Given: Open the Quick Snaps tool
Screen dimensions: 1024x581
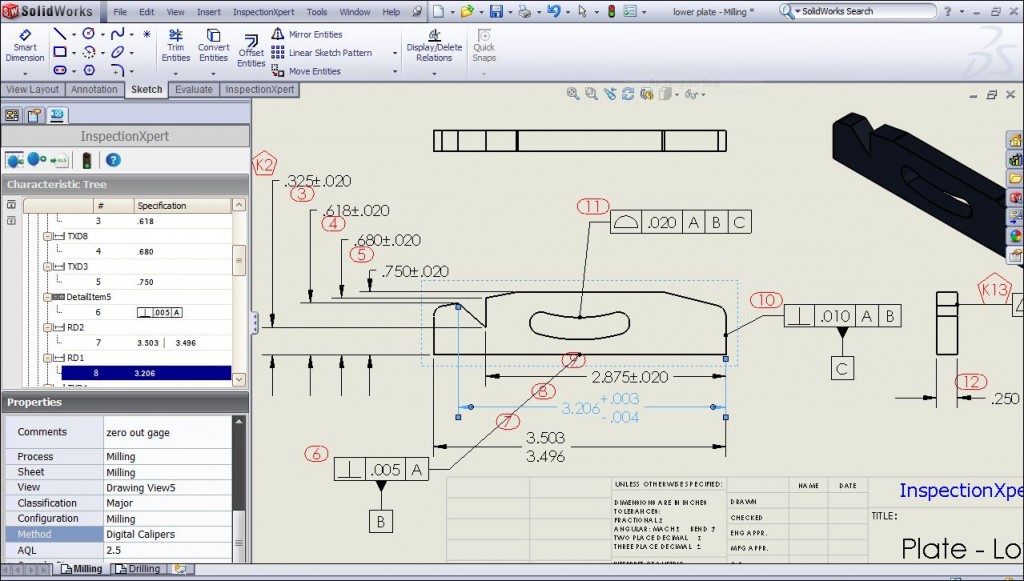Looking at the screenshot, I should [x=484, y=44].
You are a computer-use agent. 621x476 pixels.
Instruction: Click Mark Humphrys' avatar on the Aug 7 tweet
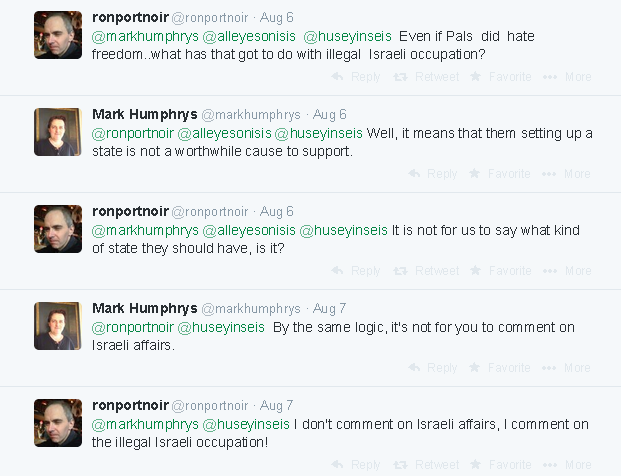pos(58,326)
━━━
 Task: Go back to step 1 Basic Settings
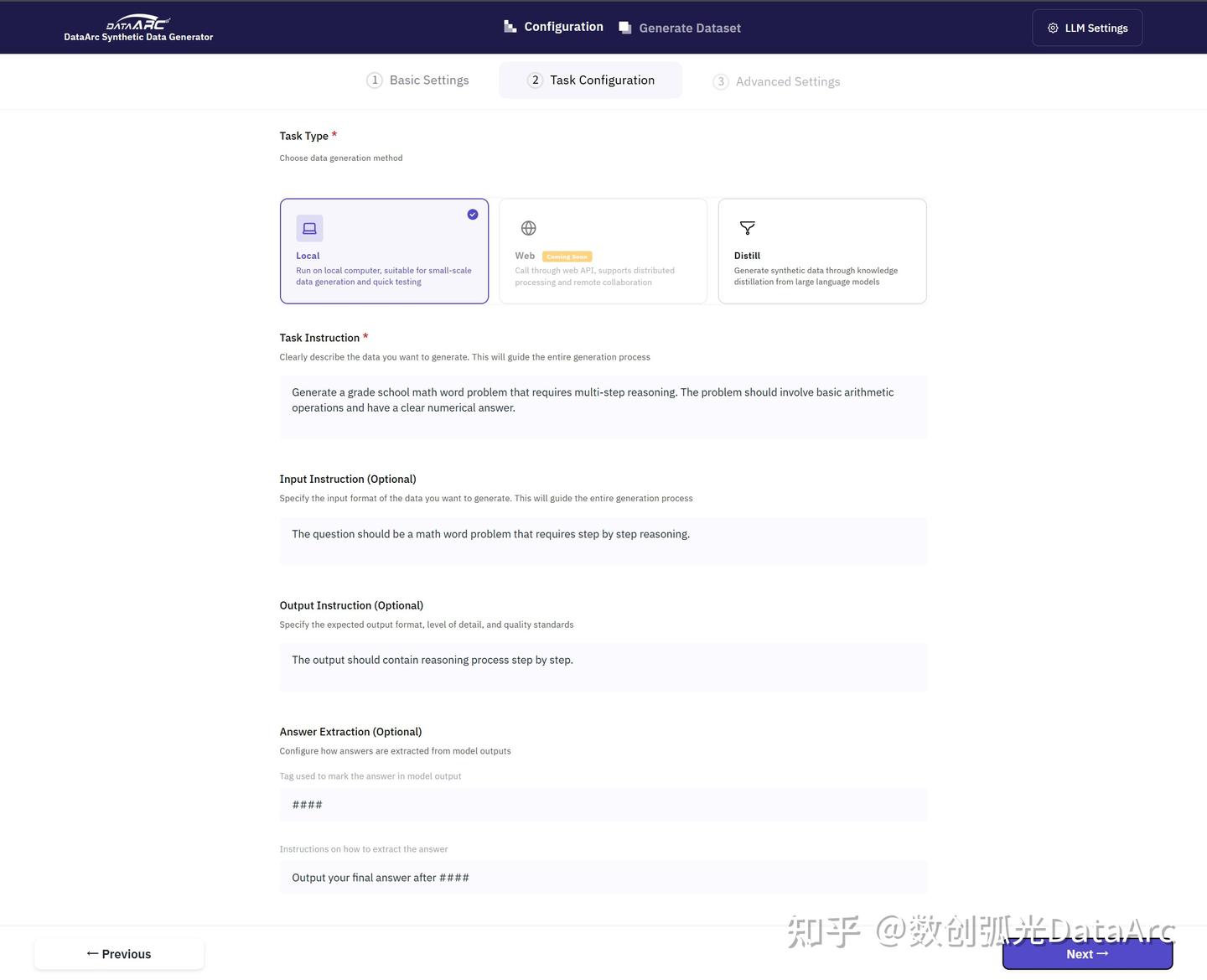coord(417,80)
━━━
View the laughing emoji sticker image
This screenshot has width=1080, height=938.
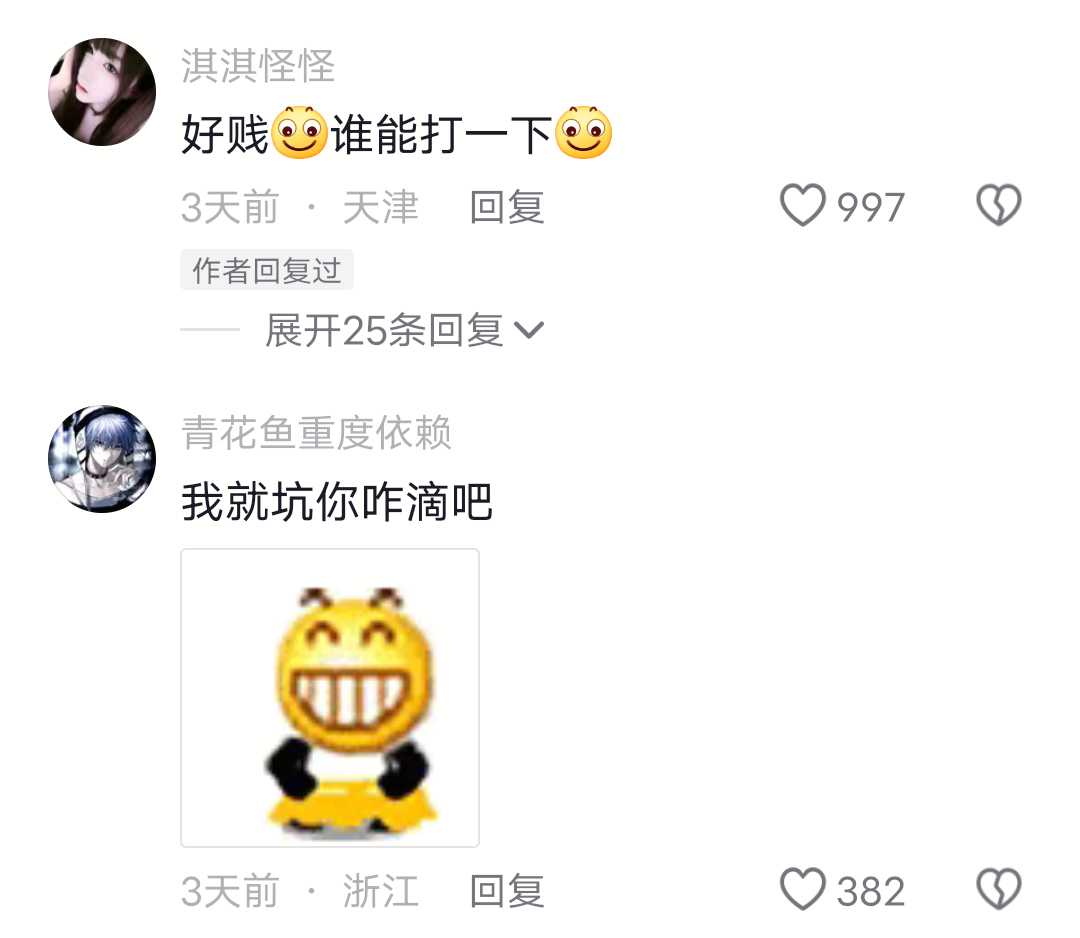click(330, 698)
━━━
■ Opdracht:
Zet het materiaal vanaf de regel met "Given: Open the Quick Snaps tool" tot en met de regel met "pos(58,326)" om in CSV met twee kolommen, invoer en uitvoer. Maak één rij voor elke tekst met het bijbehorende antwoord, elk als één veld tussen aanhalingstekens en met regeleinden vervangen door spaties, en laat de afbeeldingen weg.

■ Juiste uitkomst:
invoer,uitvoer
"Given: Open the Quick Snaps tool Screen dimensions: 1024x581","Looking at the screenshot, I should [x=484, y=44]."
"You are a computer-use agent. 621x476 pixels. Instruction: Click Mark Humphrys' avatar on the Aug 7 tweet","pos(58,326)"